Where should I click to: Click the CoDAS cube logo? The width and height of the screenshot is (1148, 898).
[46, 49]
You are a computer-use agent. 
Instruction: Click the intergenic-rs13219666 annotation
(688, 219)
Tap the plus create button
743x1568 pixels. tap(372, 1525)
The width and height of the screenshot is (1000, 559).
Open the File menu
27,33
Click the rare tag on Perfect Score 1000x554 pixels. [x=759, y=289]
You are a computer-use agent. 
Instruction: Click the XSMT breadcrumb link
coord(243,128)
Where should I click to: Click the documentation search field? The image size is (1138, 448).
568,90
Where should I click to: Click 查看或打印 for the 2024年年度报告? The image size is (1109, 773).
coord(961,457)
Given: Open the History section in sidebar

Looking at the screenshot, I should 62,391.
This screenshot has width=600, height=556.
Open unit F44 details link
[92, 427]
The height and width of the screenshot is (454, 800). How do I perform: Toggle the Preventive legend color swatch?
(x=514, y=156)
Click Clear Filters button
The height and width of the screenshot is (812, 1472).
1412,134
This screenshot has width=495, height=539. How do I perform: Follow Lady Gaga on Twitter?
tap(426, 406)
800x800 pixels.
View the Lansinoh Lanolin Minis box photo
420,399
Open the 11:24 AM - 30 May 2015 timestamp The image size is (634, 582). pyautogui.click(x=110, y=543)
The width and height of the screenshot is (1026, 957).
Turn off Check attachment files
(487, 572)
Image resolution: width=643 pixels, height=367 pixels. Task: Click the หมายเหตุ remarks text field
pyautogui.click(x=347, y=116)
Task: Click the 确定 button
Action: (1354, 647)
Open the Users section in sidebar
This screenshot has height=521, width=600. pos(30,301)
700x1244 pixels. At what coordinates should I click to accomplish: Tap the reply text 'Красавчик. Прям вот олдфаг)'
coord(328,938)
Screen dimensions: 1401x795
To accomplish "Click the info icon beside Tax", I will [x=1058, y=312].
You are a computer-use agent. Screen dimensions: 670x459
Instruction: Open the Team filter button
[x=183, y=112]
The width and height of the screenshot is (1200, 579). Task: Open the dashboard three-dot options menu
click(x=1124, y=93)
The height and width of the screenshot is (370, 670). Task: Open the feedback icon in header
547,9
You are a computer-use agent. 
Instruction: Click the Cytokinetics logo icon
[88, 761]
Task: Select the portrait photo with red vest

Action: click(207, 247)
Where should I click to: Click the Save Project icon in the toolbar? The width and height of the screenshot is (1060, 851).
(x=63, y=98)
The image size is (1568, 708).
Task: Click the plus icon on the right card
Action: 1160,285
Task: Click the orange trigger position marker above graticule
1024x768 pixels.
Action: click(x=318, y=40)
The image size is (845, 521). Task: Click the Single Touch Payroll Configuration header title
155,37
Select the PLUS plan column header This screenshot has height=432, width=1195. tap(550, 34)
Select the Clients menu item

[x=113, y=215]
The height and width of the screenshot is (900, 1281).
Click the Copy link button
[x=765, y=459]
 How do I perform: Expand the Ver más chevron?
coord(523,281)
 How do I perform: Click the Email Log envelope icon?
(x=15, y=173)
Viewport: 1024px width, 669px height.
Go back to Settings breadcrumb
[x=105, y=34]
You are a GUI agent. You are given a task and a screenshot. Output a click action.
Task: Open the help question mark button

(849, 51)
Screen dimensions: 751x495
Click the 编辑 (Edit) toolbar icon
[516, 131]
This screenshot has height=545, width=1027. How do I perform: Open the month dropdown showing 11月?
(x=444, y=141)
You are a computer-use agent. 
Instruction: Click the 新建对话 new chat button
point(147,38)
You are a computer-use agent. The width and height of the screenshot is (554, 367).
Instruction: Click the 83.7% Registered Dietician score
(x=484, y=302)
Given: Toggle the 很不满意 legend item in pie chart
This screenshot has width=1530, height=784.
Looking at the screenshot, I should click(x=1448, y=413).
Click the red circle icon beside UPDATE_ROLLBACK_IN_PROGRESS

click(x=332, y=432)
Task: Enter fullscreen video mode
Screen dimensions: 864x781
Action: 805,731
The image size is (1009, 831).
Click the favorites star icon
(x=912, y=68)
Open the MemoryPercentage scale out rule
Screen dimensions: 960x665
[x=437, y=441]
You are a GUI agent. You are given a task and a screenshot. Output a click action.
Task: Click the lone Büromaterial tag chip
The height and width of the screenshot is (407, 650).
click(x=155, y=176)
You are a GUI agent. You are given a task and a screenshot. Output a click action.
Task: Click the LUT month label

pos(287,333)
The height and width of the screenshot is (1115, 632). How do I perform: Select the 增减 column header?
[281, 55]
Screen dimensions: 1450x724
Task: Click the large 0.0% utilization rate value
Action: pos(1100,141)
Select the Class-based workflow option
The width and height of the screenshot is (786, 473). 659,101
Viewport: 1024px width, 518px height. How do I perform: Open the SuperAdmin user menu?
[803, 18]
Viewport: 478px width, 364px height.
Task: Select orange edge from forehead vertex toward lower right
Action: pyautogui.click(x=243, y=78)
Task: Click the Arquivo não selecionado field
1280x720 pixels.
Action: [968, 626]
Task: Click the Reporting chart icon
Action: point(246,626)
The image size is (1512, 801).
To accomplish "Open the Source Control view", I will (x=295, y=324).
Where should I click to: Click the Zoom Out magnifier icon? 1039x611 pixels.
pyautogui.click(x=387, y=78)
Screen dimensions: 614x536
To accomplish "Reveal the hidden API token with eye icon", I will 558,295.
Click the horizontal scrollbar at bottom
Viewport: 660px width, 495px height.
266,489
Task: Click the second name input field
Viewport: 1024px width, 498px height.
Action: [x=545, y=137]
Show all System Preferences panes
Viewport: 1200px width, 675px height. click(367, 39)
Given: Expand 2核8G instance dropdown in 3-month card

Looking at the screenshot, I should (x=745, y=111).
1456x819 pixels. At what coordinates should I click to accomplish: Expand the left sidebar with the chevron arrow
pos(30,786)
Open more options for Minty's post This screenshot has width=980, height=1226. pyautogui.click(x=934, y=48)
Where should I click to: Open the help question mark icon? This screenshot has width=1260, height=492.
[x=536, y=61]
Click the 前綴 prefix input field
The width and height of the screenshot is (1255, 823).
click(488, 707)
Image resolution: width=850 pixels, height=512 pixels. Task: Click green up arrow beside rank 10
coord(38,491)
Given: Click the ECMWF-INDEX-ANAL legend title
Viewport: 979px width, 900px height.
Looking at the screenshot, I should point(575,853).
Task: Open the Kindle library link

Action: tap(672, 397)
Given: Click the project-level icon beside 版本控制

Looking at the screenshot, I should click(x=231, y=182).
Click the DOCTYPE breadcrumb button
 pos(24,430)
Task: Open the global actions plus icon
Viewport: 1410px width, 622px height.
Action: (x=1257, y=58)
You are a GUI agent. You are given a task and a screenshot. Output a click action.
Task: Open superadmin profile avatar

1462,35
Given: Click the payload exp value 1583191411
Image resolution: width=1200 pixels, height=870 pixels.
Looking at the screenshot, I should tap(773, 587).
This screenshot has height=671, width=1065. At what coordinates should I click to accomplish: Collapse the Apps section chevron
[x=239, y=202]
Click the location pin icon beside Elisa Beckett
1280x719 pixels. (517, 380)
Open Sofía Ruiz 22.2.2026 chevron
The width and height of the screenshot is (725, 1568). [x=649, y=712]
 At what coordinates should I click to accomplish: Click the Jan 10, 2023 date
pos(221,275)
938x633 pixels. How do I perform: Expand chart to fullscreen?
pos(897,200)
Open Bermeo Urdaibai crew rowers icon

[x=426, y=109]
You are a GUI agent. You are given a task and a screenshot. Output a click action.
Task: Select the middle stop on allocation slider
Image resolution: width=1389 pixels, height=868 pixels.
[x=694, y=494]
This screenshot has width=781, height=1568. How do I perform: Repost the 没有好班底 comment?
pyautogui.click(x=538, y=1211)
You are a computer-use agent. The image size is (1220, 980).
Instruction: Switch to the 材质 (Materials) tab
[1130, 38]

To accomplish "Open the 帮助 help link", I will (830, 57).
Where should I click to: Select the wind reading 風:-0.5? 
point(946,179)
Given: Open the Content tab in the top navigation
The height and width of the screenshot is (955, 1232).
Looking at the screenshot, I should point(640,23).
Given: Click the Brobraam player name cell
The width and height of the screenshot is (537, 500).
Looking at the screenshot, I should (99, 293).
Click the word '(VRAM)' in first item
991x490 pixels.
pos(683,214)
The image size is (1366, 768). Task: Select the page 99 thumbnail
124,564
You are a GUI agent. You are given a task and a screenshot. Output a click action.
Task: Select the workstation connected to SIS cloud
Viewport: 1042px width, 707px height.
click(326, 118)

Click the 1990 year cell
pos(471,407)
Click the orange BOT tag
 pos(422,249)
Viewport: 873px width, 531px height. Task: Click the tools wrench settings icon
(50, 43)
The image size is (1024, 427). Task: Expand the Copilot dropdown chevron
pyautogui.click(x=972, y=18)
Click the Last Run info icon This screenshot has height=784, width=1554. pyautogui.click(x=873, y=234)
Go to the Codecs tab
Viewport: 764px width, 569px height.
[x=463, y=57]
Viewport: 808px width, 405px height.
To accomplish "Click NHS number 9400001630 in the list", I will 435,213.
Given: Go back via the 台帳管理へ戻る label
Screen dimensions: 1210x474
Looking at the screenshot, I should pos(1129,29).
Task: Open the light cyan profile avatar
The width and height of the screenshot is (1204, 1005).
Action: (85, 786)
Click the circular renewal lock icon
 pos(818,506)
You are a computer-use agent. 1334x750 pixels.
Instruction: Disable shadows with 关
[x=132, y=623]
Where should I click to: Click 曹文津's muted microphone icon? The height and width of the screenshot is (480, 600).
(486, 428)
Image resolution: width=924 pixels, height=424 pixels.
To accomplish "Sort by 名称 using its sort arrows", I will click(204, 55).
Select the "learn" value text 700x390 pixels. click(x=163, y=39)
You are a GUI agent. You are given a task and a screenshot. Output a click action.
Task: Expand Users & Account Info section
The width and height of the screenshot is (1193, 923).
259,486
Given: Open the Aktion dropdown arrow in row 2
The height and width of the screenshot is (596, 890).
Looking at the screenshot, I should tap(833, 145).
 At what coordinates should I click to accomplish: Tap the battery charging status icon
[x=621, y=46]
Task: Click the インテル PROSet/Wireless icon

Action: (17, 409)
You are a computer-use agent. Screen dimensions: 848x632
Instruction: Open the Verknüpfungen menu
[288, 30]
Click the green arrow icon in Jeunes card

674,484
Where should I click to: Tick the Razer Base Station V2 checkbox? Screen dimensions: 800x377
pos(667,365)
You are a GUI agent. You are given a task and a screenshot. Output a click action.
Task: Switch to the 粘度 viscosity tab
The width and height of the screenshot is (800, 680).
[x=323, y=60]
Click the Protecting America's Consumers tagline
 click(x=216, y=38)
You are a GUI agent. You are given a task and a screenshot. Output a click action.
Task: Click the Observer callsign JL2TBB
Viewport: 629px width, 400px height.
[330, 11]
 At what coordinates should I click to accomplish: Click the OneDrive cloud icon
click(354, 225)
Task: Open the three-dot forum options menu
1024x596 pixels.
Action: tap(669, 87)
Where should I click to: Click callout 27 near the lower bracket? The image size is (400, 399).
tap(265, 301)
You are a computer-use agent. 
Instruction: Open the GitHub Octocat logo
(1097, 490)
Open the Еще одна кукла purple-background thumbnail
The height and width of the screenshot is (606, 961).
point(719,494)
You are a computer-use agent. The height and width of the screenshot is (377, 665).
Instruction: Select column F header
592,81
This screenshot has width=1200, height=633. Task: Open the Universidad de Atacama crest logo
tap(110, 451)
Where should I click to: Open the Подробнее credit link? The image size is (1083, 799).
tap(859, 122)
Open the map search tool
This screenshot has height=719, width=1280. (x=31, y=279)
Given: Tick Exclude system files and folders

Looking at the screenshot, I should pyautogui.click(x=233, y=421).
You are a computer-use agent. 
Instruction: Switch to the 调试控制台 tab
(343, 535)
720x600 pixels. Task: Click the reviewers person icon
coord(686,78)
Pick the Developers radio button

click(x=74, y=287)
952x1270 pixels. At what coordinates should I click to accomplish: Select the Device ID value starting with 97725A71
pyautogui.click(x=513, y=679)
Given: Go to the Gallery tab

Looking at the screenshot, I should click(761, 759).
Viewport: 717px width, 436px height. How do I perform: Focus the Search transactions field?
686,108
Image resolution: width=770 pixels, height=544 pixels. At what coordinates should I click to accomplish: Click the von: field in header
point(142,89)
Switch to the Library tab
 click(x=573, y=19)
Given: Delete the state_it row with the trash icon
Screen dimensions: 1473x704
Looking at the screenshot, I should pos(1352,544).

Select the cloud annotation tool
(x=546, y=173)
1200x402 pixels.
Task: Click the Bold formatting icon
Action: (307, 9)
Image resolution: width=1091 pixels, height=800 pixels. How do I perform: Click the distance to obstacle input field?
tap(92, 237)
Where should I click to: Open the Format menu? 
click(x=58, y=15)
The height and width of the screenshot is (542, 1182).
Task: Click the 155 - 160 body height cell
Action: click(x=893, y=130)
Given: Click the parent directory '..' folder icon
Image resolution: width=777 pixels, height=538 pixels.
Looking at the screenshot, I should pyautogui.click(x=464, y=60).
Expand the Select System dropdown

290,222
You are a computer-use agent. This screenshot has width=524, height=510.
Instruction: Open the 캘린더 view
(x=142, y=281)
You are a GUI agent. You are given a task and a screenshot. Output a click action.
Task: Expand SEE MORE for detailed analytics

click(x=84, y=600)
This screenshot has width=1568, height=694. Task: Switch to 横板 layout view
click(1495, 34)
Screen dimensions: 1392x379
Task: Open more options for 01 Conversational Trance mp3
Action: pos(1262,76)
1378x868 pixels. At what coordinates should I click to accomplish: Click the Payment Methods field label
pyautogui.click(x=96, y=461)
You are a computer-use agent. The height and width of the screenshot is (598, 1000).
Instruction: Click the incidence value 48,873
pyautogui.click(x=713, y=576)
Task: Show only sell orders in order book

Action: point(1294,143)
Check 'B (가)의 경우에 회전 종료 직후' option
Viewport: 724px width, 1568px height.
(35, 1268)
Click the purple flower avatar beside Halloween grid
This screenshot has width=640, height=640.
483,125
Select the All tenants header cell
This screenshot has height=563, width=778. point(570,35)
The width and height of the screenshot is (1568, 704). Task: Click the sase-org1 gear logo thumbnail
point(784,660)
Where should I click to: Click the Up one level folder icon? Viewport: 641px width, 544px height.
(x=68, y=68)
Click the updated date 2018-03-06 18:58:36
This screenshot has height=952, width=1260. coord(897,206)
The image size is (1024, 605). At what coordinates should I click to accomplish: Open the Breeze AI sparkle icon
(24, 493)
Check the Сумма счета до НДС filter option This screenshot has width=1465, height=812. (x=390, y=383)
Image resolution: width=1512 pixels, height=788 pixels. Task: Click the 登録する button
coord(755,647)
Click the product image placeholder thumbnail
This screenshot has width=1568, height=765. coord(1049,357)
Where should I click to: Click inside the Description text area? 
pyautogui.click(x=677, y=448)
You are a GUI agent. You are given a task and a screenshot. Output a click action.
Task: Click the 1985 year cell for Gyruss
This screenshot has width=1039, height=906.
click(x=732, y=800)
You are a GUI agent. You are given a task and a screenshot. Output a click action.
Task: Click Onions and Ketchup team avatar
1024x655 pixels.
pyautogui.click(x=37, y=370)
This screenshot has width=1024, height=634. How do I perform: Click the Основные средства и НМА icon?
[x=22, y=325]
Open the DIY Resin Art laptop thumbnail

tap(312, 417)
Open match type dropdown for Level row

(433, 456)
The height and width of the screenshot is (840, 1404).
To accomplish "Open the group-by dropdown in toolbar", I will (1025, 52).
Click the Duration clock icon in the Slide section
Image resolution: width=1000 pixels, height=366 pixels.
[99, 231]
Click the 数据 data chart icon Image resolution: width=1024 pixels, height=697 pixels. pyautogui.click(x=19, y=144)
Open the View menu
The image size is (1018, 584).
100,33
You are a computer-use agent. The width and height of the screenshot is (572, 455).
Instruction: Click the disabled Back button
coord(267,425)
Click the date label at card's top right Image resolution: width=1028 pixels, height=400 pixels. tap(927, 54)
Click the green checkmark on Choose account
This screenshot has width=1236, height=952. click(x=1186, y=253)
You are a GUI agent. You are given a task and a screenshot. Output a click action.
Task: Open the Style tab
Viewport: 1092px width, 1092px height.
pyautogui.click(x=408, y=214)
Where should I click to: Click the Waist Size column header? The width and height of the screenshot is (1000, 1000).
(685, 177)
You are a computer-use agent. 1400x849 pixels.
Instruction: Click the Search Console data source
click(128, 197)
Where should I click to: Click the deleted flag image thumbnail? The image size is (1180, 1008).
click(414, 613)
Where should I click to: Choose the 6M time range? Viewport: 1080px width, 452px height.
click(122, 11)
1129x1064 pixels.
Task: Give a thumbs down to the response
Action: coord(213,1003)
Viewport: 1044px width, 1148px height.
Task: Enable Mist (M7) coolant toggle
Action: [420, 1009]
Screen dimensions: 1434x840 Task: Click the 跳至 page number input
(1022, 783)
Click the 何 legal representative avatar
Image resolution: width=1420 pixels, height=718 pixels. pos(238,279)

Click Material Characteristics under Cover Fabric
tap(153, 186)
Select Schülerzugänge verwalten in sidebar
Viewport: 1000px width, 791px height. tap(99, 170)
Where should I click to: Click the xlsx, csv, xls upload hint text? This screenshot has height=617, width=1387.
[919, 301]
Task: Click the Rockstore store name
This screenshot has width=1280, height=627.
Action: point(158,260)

## What is being asked
Quote the listing from the line containing "Click the date" up to and including the line containing "click(414, 613)", word for word.

## Written reply
Click the date label at card's top right Image resolution: width=1028 pixels, height=400 pixels. tap(927, 54)
Click the green checkmark on Choose account
This screenshot has width=1236, height=952. click(x=1186, y=253)
You are a GUI agent. You are given a task and a screenshot. Output a click action.
Task: Open the Style tab
Viewport: 1092px width, 1092px height.
pyautogui.click(x=408, y=214)
Where should I click to: Click the Waist Size column header? The width and height of the screenshot is (1000, 1000).
(685, 177)
You are a computer-use agent. 1400x849 pixels.
Instruction: Click the Search Console data source
click(128, 197)
Where should I click to: Click the deleted flag image thumbnail? The image size is (1180, 1008).
click(414, 613)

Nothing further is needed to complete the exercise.